Charity group offers vital treatment to people suffering from eye problems in Pakistan
Dubai: Noor Dubai Foundation, the UAE based charity focused on preventing and treating low vision and curable forms of blindness, continues to provide assistance to those affected by the 2010 floods in Pakistan Sindh Province.
The mobile eye camp that Noor Dubai conducts in Pakistan this time has been set up in the village of Kandiaro, south of the Sindh Province.
Kandiaro, a small town in the southern province of Pakistan, also a major town of the Naushehro Feroz district was affected by flooding of the River Indus. The Naushehro Feroze district has a population of 8.97 million people. This is the second Noor Dubai mobile eye camp in Pakistan since the flood emergency was declared in mid of 2010.
The camp in Kandiaro started early this week and managed to screen more than 2,000 individuals and provide more than 300 cataract and glaucoma surgeries.
Noor Dubai, the latest global charitable initiative from Dubai, was launched by His Highness Shaikh Mohammad Bin Rashid Al Maktoum, Vice President and Prime Minister of the UAE and Ruler of Dubai, on September 3, 2008, with the aim of delivering preventative eye care to more than one million people around the world.
Screening patients
The camp is expected to continue until later this week as residents have started arriving from neighbouring villages as well.
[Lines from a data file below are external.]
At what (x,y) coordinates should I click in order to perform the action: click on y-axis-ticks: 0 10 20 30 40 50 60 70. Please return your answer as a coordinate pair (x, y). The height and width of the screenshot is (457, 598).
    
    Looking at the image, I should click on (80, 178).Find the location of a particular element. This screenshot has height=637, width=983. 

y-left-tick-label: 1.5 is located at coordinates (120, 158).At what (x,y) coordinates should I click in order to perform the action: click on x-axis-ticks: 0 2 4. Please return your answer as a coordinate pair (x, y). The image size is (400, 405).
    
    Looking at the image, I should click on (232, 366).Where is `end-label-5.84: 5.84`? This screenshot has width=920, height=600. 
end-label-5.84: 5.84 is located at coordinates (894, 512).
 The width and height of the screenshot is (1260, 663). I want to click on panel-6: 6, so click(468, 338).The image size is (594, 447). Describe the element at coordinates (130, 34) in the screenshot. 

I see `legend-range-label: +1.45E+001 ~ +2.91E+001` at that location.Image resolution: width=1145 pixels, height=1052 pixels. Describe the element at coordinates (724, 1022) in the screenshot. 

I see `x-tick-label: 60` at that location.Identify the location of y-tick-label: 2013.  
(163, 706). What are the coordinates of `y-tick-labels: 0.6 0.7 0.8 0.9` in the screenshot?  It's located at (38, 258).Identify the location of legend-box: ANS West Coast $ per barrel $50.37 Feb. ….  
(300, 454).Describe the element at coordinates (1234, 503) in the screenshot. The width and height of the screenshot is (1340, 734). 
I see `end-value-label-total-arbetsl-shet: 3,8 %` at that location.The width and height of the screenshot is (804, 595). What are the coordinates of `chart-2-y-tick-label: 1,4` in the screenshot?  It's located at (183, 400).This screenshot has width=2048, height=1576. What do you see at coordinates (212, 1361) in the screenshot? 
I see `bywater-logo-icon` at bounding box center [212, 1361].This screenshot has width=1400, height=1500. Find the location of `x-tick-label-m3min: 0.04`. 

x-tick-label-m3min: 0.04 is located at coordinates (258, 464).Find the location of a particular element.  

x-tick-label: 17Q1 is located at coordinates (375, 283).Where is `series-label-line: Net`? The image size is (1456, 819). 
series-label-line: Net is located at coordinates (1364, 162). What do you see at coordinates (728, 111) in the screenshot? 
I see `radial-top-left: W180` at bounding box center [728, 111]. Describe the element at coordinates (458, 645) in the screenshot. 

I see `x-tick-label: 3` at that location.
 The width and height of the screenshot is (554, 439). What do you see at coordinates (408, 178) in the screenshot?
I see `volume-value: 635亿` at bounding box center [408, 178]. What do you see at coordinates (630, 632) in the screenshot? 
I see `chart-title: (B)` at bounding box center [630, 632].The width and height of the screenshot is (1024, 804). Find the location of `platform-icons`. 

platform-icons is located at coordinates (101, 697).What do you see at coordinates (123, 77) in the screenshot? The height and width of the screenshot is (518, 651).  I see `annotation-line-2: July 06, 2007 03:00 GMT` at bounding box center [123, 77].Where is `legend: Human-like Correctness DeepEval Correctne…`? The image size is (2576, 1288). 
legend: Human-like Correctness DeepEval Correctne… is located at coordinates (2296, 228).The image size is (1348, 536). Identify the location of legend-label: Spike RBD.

The Noor Dubai Foundation staff also provide transport buses to and from those villages, making it easier for locals and villagers to attend for the needed eye care.
Ophthalmologists and medical staff from Noor Dubai are travelling to neighbouring villages to conduct post-operative follow-up examinations and eye checks and they will also screen patients unable to travel to the camp in Kandiaro.
Qadi Saeed Al Murooshid, chairman of the board of trustees at the Noor Dubai Foundation, said: "Noor Dubai is committed to providing its services to areas of need especially those that were devastated by natural disasters such as in Pakistan.
"The Kandiaro camp is Noor Dubai's fourth Camp in Pakistan since its inception in 2008, and the medical team provides comprehensive eye care services to the people of Kandiaro and neighbouring villages. Noor Dubai has organised four out-patient clinics where the youngest patient screened was a two-month-old baby and the eldest patient eligible for surgery was 80 years old."
Major health problems
Dr Manal Taryam, CEO of the Foundation said: "According to the statistics provided by the World Health Organisation, Blindness is one of the major health problems in Pakistan draining both its human and economic resources.
"Around 1.5 million people are blind and four per cent of the world's blind people live in Pakistan.
"Approximately 1.2 million of the 1.5 million blind people could be cured if appropriate services for the blind would be more widely distributed."
According to the World Health Organisation, the cataract surgical rate, in Pakistan, is 1,875 per one million people in 2006.
Scope of aid
Since it was established in 2008, Noor Dubai has so far restored the vision of more than 5.8 million people in Pakistan, Sudan, Yemen, Chad, Niger, Bangladesh, Sri Lanka, Ethiopia, Mali, Uganda, Burkina Faso, Ghana, Palestine, Iraq, Jordan, Oman, Bahrain and the United Arab Emirates. The Foundation has performed cataract surgeries for more than 10,000 individuals, and provided medication and corrective eye wear to more than 90,000 people through the eye camps. Noor Dubai has funded, in 2008 and 2009, the fight against river blindness and other causes of preventable vision loss in Africa.
The group also works with partners and other NGOs. Together, they have led a series of highly successful free cataract camps which have focused on screening, diagnostics and corrective treatment across South Asia, the Middle East and North Africa.